## Short exercise 1:
From the passage on handling research data, copy out the stretch from "Be sure to answer" through "a Praat TextGrid.".
## Short exercise 2:
For each statement below, answer yes or no according to the passage on handling research data, and quote the words of the passage that decide it. (a) For speech data, the passage recommends recording the coding in a Praat TextGrid. (b) The passage says a readme describing the data becomes unnecessary once meaningful names are used. (c) The passage says meaningful names should go only to predictor columns.

Leave A Trail of Crumbs

Be sure to answer this question: How can I preserve a record of this observation in such a way that I can quickly return to it and gather more data on it if necessary? If you fail to successfully answer this question, then you’ll be lost in the woods if you ever want to restudy, and the only way home is to replicate the study from scratch. For research involving speech data, keep a record of the coding you’re doing in a Praat TextGrid.

Give Meaningful Names

Give meaningful names to both the names of predictor columns, as well as to labels of nominal observations. Keeping a readme describing the data is still a good idea, but at least now the data is approachable at first glance.

[Word and element location data]
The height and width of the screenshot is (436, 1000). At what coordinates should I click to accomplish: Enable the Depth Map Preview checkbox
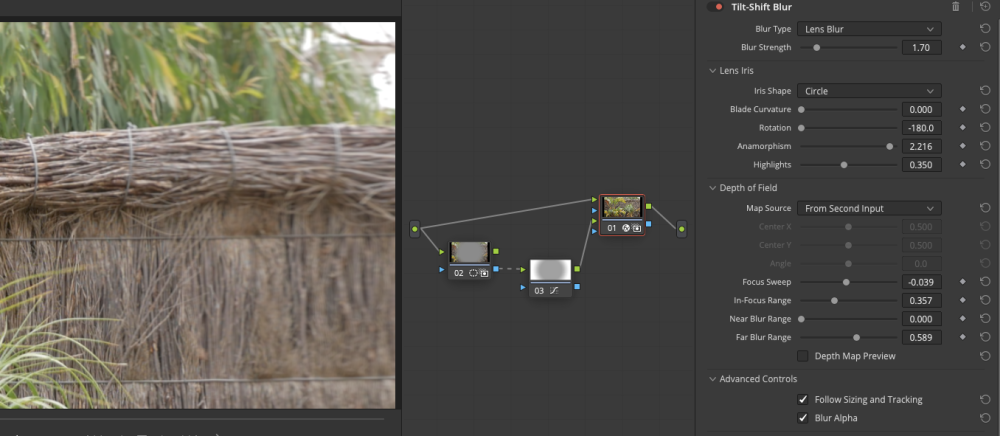click(803, 356)
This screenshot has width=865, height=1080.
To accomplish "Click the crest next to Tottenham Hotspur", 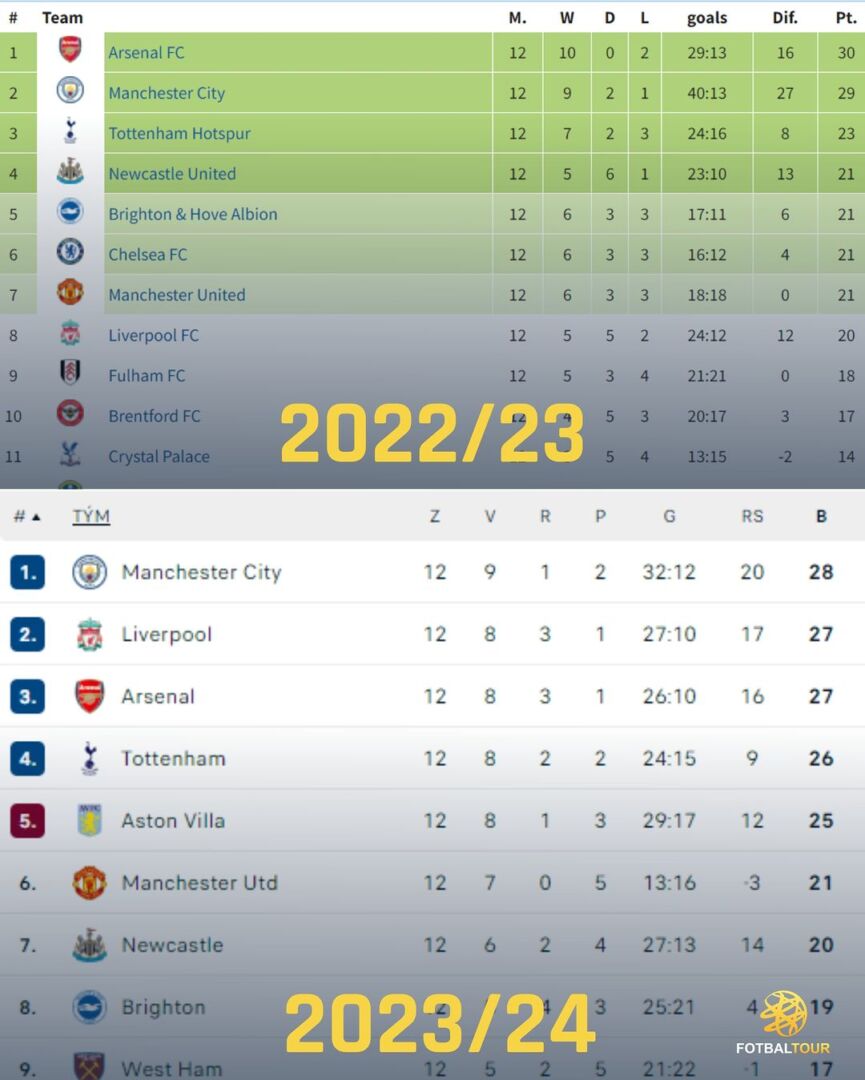I will 70,131.
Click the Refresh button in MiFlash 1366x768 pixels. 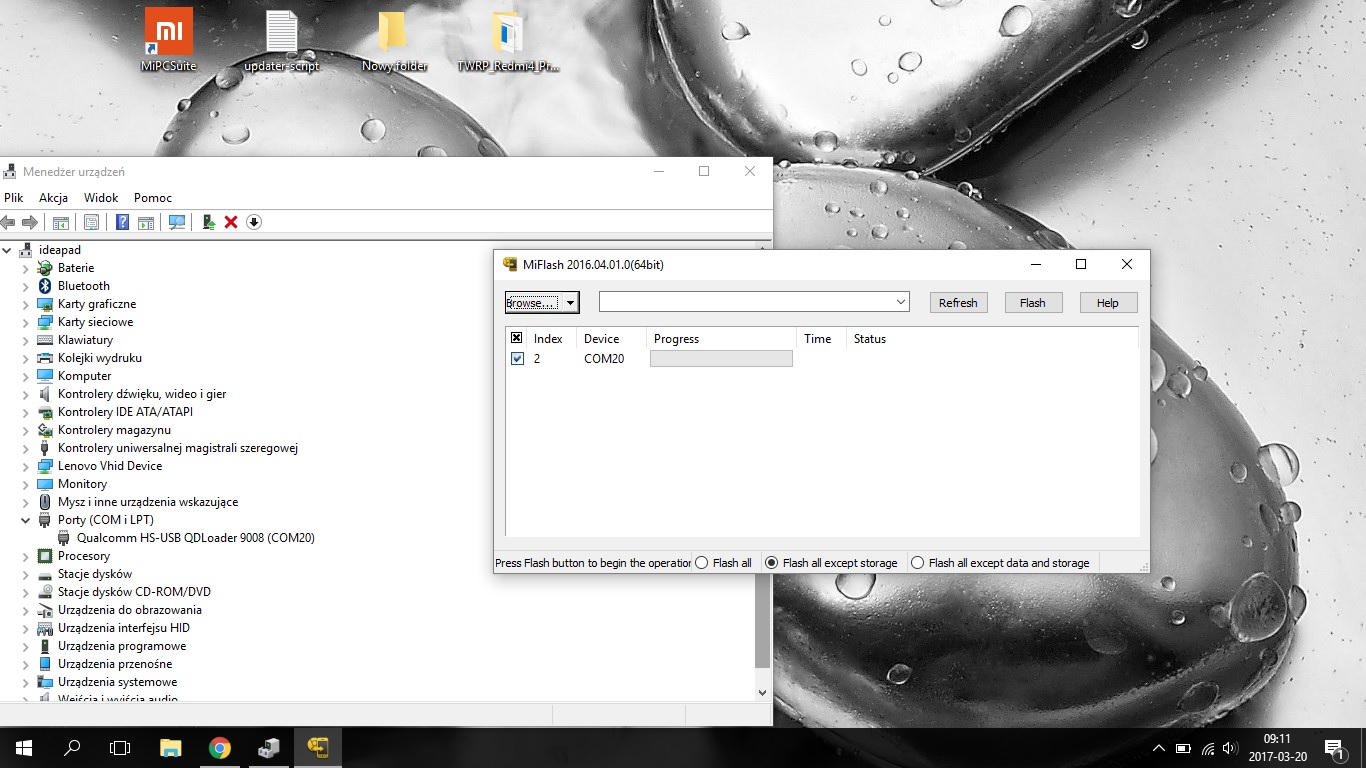(957, 303)
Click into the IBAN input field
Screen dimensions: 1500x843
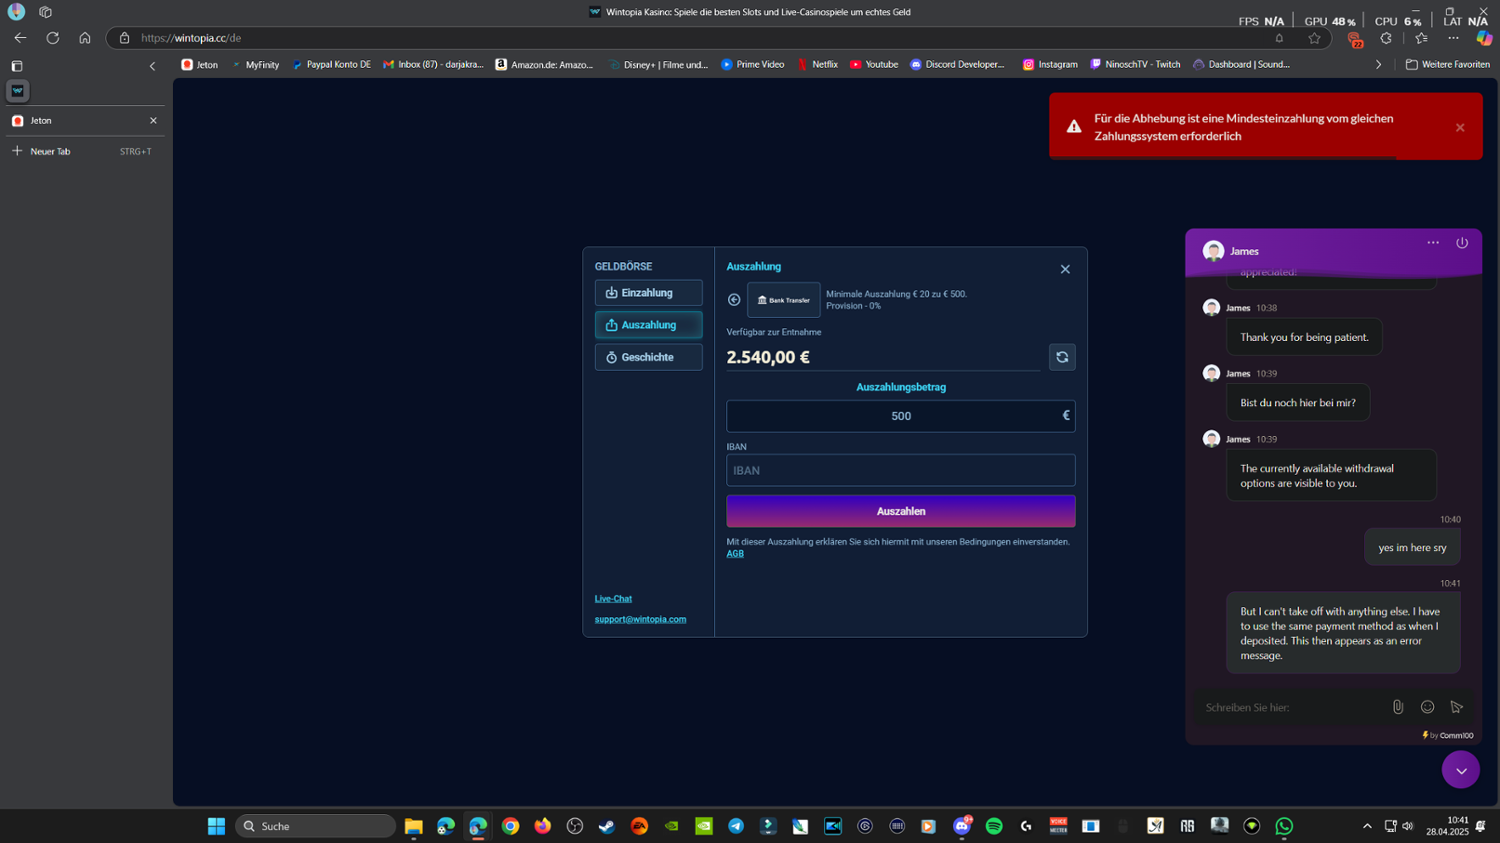tap(900, 470)
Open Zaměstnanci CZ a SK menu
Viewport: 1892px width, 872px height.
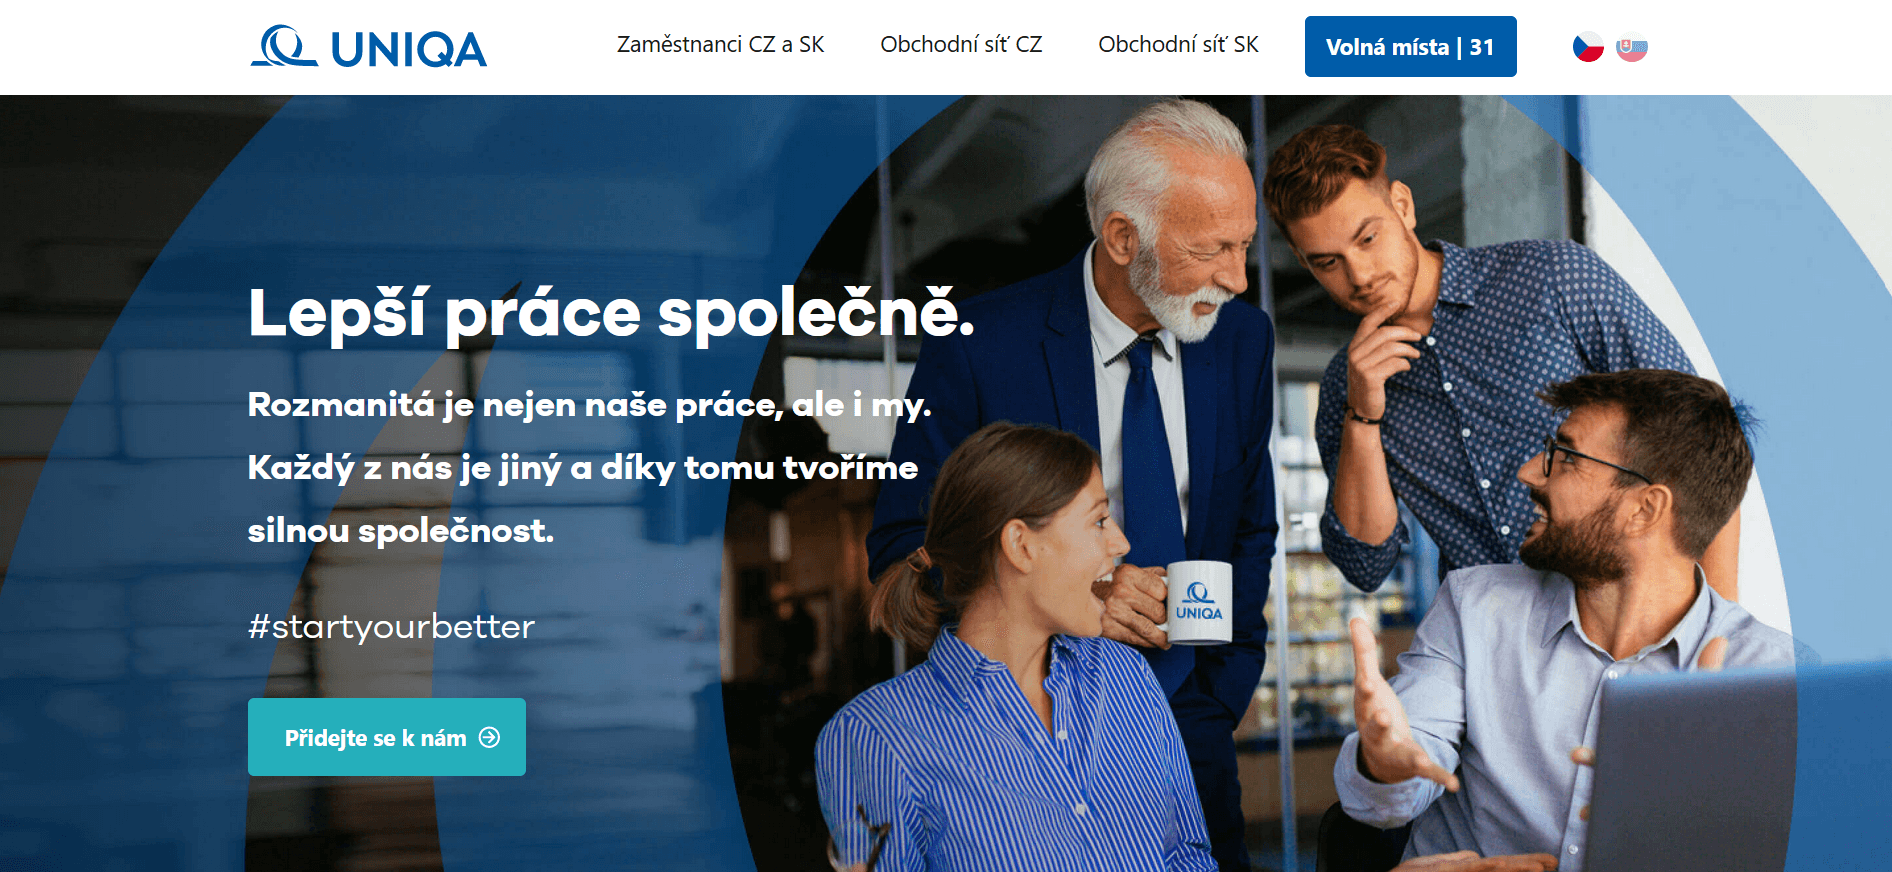coord(720,45)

## Full answer 1:
Be sure to answer this question: How can I preserve a record of this observation in such a way that I can quickly return to it and gather more data on it if necessary? If you fail to successfully answer this question, then you’ll be lost in the woods if you ever want to restudy, and the only way home is to replicate the study from scratch. For research involving speech data, keep a record of the coding you’re doing in a Praat TextGrid.

## Full answer 2:
(a) Yes: "For research involving speech data, keep a record of the coding you’re doing in a Praat TextGrid."
(b) No: "Keeping a readme describing the data is still a good idea"
(c) No: "Give meaningful names to both the names of predictor columns, as well as to labels of nominal observations."